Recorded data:
* * * * *

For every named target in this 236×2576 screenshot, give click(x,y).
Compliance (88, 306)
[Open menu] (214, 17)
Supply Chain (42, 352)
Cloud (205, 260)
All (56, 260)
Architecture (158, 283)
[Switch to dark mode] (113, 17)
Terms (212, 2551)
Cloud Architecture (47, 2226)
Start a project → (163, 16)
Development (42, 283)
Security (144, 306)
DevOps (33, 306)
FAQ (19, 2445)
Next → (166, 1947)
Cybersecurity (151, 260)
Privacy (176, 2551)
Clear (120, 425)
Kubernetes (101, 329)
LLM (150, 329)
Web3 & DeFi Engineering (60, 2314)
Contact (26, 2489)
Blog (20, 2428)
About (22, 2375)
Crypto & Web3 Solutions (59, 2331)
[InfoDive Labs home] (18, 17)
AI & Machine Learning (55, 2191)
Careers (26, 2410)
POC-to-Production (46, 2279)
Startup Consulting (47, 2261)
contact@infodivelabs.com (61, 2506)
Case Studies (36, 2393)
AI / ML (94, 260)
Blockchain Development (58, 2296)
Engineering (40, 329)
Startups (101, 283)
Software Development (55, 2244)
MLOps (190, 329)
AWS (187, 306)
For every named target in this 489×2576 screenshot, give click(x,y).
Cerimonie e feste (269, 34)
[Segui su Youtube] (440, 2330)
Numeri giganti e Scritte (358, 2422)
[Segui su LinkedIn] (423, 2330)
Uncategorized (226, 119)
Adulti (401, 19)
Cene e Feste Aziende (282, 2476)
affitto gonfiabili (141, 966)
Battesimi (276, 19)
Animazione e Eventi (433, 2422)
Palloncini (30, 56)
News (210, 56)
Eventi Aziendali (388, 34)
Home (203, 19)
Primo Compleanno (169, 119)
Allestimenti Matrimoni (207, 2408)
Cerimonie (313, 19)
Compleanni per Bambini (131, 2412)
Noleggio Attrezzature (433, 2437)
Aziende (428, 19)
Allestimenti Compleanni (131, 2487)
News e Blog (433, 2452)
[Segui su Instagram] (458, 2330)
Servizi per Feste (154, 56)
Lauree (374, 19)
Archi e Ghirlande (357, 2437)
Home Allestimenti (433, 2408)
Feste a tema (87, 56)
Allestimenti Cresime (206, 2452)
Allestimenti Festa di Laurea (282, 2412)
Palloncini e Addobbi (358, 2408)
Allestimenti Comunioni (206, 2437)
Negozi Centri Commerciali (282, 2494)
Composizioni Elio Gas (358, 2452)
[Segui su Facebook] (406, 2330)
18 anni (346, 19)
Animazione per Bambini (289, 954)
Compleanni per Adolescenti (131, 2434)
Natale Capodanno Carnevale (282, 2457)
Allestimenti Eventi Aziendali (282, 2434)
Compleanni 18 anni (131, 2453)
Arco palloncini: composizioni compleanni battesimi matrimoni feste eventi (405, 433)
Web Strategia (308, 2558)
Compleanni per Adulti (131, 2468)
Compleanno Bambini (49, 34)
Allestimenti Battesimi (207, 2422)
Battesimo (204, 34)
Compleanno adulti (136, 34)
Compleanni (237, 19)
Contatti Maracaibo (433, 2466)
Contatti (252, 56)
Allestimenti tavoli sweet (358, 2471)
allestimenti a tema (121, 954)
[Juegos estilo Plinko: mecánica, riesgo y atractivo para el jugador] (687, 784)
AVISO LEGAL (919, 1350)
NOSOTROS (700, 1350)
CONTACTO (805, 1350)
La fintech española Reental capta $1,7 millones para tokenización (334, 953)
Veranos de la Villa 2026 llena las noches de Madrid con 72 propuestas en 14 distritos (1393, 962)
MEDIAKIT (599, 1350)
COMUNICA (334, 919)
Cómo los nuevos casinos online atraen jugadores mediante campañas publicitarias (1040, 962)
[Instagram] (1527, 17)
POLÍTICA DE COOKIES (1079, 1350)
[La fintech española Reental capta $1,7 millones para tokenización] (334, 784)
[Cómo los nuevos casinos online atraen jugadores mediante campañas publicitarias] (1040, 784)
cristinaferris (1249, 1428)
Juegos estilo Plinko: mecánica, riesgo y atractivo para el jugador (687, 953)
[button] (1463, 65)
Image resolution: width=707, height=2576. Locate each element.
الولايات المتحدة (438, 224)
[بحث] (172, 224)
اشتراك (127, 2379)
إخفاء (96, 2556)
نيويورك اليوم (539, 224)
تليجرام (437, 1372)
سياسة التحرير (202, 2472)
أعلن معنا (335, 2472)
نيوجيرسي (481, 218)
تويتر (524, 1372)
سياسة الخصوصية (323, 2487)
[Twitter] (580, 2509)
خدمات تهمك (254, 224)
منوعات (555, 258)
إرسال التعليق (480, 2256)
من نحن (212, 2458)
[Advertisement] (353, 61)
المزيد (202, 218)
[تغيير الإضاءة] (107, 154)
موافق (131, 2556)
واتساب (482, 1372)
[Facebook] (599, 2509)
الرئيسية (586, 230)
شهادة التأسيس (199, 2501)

* * * * *

## WHAT THIS TASK INVOLVES:
Your answer should be the exact lines above from the one with "18 anni (346, 19)" through the one with "Compleanno Bambini (49, 34)", both included, and nothing besides.

## RESULT FOR THIS TASK:
18 anni (346, 19)
Animazione per Bambini (289, 954)
Compleanni per Adolescenti (131, 2434)
Natale Capodanno Carnevale (282, 2457)
Allestimenti Eventi Aziendali (282, 2434)
Compleanni 18 anni (131, 2453)
Arco palloncini: composizioni compleanni battesimi matrimoni feste eventi (405, 433)
Web Strategia (308, 2558)
Compleanni per Adulti (131, 2468)
Compleanno Bambini (49, 34)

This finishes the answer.